Non-surgical patients with esophageal cancer, concurrent chemotherapy is currently the standard treatment [10] DDP + 5-FU is still considered the standard chemotherapy [11]. Treatment of esophageal cancer drugs in recent years is the most widely used in clinical applications purple shirt class of drugs. paclitaxel is a cycle specific broad-spectrum anti-cancer drugs, and radiosensitizer role. generally believed that paclitaxel radiosensitization concentration of 10 ~ 100 nmol / L, paclitaxel tumor cells 12 ~ 24 h after the delay radiation therapy increased sensitization relatively large, therefore the extension of low concentrations of paclitaxel the continuing role of time, can achieve therapeutic purposes and reduce treatment related toxic Vice reaction. Wu Ling-British [12] study of paclitaxel weekly therapy program in the treatment of ovarian cancer than advantage of monthly therapy slightly lower toxicity of strength. pharmacological effects of docetaxel than paclitaxel, and anti-tumor activity of paclitaxel 1.3 to 12 times, cardiovascular toxicity than paclitaxel [13] The study found that the intensity modulated radiation therapy be weekly dose of docetaxel plus cisplatin chemotherapy in gastrointestinal reactions gastrointestinal reactions decreased significantly over the past month program of paclitaxel and cisplatin, effective and reliable.

Intensity modulated radiation therapy synchronization docetaxel + cisplatin weeks in the treatment of esophageal cancer-term efficacy and better local control rate, but compared with three-dimensional conformal radiotherapy did not improve the local control, although the increase in toxicity but can tolerate, treatment plan evaluation application of the ICRU 83 document as soon as possible, the control target dose homogeneity in the region, to reduce IMRT acute injury. concurrent chemotherapy for adjuvant chemotherapy should continue to reduce the far turn, may improve the survival rate of esophageal cancer treatment.

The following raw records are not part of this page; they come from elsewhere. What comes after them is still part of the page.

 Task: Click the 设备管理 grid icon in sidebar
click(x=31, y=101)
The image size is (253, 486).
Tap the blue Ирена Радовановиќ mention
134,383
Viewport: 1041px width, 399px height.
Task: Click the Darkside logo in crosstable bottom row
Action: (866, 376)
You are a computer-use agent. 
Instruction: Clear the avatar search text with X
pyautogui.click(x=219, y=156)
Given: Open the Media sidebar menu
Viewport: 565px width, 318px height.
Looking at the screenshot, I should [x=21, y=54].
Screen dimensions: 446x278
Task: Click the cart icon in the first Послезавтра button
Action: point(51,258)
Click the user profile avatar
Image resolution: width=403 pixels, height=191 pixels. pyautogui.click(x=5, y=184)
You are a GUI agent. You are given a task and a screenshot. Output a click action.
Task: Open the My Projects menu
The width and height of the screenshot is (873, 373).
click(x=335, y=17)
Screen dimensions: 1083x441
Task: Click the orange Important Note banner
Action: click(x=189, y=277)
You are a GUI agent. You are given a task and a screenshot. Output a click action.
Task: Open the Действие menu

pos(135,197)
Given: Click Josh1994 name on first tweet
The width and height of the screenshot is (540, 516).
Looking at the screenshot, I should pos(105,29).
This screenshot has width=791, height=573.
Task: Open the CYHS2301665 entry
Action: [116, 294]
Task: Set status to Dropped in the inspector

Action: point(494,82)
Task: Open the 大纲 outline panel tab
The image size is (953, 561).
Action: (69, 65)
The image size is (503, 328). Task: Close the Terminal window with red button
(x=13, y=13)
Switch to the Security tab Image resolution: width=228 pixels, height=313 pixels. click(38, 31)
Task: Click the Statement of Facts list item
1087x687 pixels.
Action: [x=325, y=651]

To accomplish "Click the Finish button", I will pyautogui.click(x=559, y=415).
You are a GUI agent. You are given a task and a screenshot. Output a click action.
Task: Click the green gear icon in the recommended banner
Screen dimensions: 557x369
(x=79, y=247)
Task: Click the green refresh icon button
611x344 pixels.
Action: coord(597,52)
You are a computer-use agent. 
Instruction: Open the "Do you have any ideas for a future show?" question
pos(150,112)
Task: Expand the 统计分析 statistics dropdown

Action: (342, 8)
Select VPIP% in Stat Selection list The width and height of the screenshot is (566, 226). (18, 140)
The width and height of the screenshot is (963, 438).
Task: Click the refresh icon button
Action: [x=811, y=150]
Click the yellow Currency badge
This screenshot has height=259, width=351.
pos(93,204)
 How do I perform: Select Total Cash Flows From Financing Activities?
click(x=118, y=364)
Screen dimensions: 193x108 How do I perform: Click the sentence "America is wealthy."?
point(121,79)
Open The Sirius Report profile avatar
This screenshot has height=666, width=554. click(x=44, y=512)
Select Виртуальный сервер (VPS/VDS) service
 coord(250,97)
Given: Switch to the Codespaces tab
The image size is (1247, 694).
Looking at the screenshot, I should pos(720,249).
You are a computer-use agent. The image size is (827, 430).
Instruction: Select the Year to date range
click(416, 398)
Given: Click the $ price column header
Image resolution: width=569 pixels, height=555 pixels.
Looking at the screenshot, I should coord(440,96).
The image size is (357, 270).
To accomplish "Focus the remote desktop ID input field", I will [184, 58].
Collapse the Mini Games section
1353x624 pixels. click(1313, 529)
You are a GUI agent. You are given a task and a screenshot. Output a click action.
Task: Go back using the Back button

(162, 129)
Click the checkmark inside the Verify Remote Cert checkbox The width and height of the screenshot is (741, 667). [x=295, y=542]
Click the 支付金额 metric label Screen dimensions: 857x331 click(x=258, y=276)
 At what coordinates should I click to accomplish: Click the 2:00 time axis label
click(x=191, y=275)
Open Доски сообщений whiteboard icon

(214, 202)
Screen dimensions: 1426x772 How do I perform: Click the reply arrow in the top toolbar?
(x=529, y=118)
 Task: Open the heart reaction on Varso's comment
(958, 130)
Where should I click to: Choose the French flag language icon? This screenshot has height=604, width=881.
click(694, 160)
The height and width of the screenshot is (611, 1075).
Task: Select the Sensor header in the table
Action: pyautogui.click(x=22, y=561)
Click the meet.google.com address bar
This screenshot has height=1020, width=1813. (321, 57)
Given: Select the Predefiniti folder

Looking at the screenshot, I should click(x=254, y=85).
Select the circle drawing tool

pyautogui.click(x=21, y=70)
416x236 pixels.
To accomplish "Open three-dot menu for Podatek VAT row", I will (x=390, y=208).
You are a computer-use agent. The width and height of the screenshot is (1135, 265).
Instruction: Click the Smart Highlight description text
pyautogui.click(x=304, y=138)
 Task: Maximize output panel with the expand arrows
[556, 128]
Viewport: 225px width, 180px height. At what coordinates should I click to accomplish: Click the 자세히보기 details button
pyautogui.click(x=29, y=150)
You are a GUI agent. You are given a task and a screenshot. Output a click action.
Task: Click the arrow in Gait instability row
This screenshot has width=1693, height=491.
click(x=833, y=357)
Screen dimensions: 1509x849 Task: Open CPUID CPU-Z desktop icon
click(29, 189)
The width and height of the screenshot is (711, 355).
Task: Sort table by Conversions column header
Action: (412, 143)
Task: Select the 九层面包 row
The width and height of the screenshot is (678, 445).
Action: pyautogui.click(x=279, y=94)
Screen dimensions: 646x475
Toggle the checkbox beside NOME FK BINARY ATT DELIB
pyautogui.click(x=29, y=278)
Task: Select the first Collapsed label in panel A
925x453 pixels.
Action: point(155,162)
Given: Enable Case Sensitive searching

[1] Yin Weibo Valley Milling. Radiation Oncology. Version 4. Beijing: Peking Union Medical College on Press ,2007:558-560
[2] Zhu Weiguo, at long, the Korean economy, such as simple tune feasibility studies and short-term effect of the strong radiation therapy with concurrent chemotherapy for the treatment of cervical and upper thoracic esophageal analysis. Cancer ,2009,12:1265 -1269
[3] Wang Xiaoliang, Zhao Yunhui, Li Jiancheng, and so on. Clinical observation of the the esophageal beam IMRT. Cancer ,2009,6:608 is -611
[4] Wang Jun, HAN Chun, Li Xiaoning. Esophageal tone early efficacy analysis of radiation therapy. The cancer ,2009,11:1138 -1142
[5] Xiao Zefen Chapter congregation, Zhang Zhi. To assess conventional radiation therapy of esophageal tumor dose distribution using three-dimensional treatment planning system. Journal of Radiation Oncology, 2004,4: 273 - 277
[6] Fu Weihua, green Wang, Zhou Zongmei, etc.. Esophagus SIB-IMRT treatment planning comparison of Chinese Academy of Medical Sciences, 2003,3: 337-342
[7] Qiu Rong, Wang Jun, Wang Yuxiang, controlled clinical study of three-dimensional conformal and intensity-modulated radiotherapy treatment of esophageal cancer. Chinese Journal of Cancer Prevention, 2012,1: 68-71
[8] Wang Yuxiang, Wang Jun, Zhu Shu-chai, elderly esophageal dimensional conformal and intensity modulated radiotherapy compare Chinese Journal of Cancer Prevention, 2012,8: 1008-1013

[9] Wang Xiaoliang, Zhao Yunhui, Li Jiancheng, esophageal beam IMRT clinical efficacy observed Practical Journal of Cancer, 2009,6: 608-611

[10] Hamamoto Yasuo. Chemotherapy combined treatment of esophageal cancer. The Japanese medical describes ,2002,8:346-350
[11] Kok TC. C hemotherapy in oesophageal cancer. C ancer Treat Rev, 1997,2: 65 - 85
[12] Wu Lingying, Zhang Rong, Zhang Wenhua, et al. Paclitaxel plus platinum-weekly therapy with monthly therapy treatment prospective studies of epithelial ovarian cancer. Oncology ,2002,4:190-192
[13] Baozong Lin, Wu Yuling. Dorsey docetaxel plus cisplatin and 5 - fluorouracil pyrimidine Efficacy of treatment of advanced esophageal cancer. The Modern Medical ,2006,11:1668 -1669 Links to free papers Download Center http:/ / eng.hi138.com

[DBNETLIB][ConnectionOpen (Connect()).]SQL Server 不存在或拒绝访问。